It’s too soon to call it a bin buster, but Manitoba’s corn crop is poised to be one of the best in a decade.
Barring an early frost and with continued good weather the crop could top the 10-year average of 117 bushels per acre, corn experts say. Breaking the record 133 bushels an acre set in 2013 isn’t out of reach either.
“For sure Manitoba’s corn is looking good,” Dale Alderson of Intel Seed in Oakville said during an interview here Aug. 26. “We had a pretty warm summer — pretty warm nights. These are all good for growth and development and we’re not lacking moisture so this is a bunch of events that should lead to pretty top yields. The (online) corn predictor yield suggests it’s going to be a really strong yield this year.”
Corn yields can be estimated by counting the number of kernels around the cob from bottom to top, then plugging that, along with plant populations, into a web-based calculator. Based on random samples collected from cornfields in the Oakville-Portage la Prairie area, Alderson is seeing potential yields of 130 to 200 bushels an acre.
“That’s a very good yield if it maintains itself through the season,” he said. “It’s not in the bin yet, but we’ve got pretty good moisture. Maybe another rain in mid-September would help finish filling things up. Barring a frost I think we’re set for a very good yield.
It has been a great year for corn in Manitoba so far, agrees Michael Weir, DuPont Pioneer’s area agronomist for southeast Manitoba. Spring was early and a lot of corn was seeded early too.
“We had such a gorgeous June and July with high temperatures and timely rains,” he said. “Things really got going. You think of that old rule of thumb ‘knee-high by the first of July’ and in some cases we were shoulder-high by then.
“We’ve got moisture now and next week is supposed to be warm again — above-normal temperatures — and I think that will move things along quite quickly as well. With corn you still have to hope for that open fall, but I think as far as the average, I think we’re a little bit ahead of the game as far as the staging of the corn.
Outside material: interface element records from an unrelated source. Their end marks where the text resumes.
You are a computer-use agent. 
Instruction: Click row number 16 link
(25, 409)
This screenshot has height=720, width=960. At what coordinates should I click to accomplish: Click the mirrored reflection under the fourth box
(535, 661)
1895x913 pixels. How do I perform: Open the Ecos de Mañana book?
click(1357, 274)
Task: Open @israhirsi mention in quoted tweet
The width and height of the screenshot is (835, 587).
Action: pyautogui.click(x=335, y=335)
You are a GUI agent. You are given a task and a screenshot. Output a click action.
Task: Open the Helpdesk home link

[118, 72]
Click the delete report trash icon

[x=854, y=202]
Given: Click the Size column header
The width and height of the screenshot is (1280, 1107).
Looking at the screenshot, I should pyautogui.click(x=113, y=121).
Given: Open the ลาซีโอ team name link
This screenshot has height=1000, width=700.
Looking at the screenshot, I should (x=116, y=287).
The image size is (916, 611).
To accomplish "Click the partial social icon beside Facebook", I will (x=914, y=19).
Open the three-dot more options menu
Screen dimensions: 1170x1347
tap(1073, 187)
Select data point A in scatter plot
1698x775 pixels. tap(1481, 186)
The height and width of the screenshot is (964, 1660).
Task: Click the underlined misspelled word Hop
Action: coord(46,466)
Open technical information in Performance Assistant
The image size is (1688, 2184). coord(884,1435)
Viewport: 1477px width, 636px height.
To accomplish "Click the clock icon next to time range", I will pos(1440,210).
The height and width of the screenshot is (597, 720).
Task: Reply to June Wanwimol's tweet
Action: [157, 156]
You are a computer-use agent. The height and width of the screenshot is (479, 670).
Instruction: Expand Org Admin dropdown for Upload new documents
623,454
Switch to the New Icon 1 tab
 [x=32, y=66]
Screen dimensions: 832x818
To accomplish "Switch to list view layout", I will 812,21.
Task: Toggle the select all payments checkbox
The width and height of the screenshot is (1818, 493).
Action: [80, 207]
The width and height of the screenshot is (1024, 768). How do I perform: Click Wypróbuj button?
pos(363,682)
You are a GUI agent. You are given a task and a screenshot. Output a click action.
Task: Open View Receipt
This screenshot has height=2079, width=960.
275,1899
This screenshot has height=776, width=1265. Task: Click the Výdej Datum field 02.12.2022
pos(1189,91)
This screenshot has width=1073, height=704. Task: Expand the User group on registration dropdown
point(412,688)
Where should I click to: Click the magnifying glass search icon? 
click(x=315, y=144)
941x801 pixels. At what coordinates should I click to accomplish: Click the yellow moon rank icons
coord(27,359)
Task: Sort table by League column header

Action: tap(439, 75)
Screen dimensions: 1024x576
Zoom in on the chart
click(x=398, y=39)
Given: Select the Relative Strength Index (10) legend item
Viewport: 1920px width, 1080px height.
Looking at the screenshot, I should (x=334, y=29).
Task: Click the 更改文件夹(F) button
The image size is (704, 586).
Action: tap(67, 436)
“It’s not hard to find 160- (bushel-an-acre) estimates on the conservative side. Having talked to some guys earlier they figured there was 200-bushel corn out there. There still might be, but some of those areas might have lost some of that top end due to a lack of moisture. Just taking a guess I don’t think it will be unheard of for a lot of people to be getting that 160 to 180 and then an average of 130 to 150.”
Manitoba farmers planted 225,197 acres of grain corn covered by crop insurance, Manitoba Agricultural Services Corporation records show, down slightly from 2014, but well above the 10-year average of 182,158.
Manitoba Agriculture, Food and Rural Development’s (MAFRD) weather data shows much of central Manitoba — the province’s core corn-growing area — has received average to above-average rainfall and heat. But not everyone has received perfect conditions. Hailstorms pounded some crops making them more vulnerable to disease, including Goss’s Wilt. While some areas including the Morris to Steinbach areas have been too wet, other pockets, including south of Morden, turned dry, Weir said.
Some early-maturing hybrids are denting — a sign of increasing maturity, Weir said. Given normal growing conditions corn will reach physiological maturity 20 to 25 days later. That would be about mid-September. Maturity will vary based on the hybrid, when it was planted and the local growing conditions. Fully mature corn will not be harmed by a killing frost.
According to MAFRD data the average 0 C temperature for much of central Manitoba occurs Sept. 16 to 21. However, it usually takes colder temperatures than 0 C to kill a nearly mature corn plant. Last year light frost hurt some cornfields around Sept. 12. Many plants continued to mature. Ideally Manitoba’s corn region will be frost free until the end of September this year.
European corn borers were probably more prevalent this year than last, Weir said. The insect, which bores into cornstalks and cobs, prevents plants from taking up nutrients resulting in lower yields and/or causing stalks to break before or during harvest, also reducing yields.
Blackbirds are feeding in some cornfields. Certain hybrids are more susceptible than others, said Morgan Cott, field agronomist with the Manitoba Corn Growers Association.
Once birds start feeding on corn that can attract the four-spotted sap beetle, said MAFRD entomologist John Gavloski. However, the insect doesn’t cause economic damage, he said.
Corn borers, which overwinter in Manitoba, show up most years, but outbreaks are scattered. Bt corn is resistant to corn borers, but costs more. Farmers don’t know at planting time whether their corn will be attacked by borer or not. History can be a guide. If borer numbers were high this year the farmer should consider planting Bt corn next year, Gavloski said.
The insect can be controlled with several insecticides, but applying at the right time is important.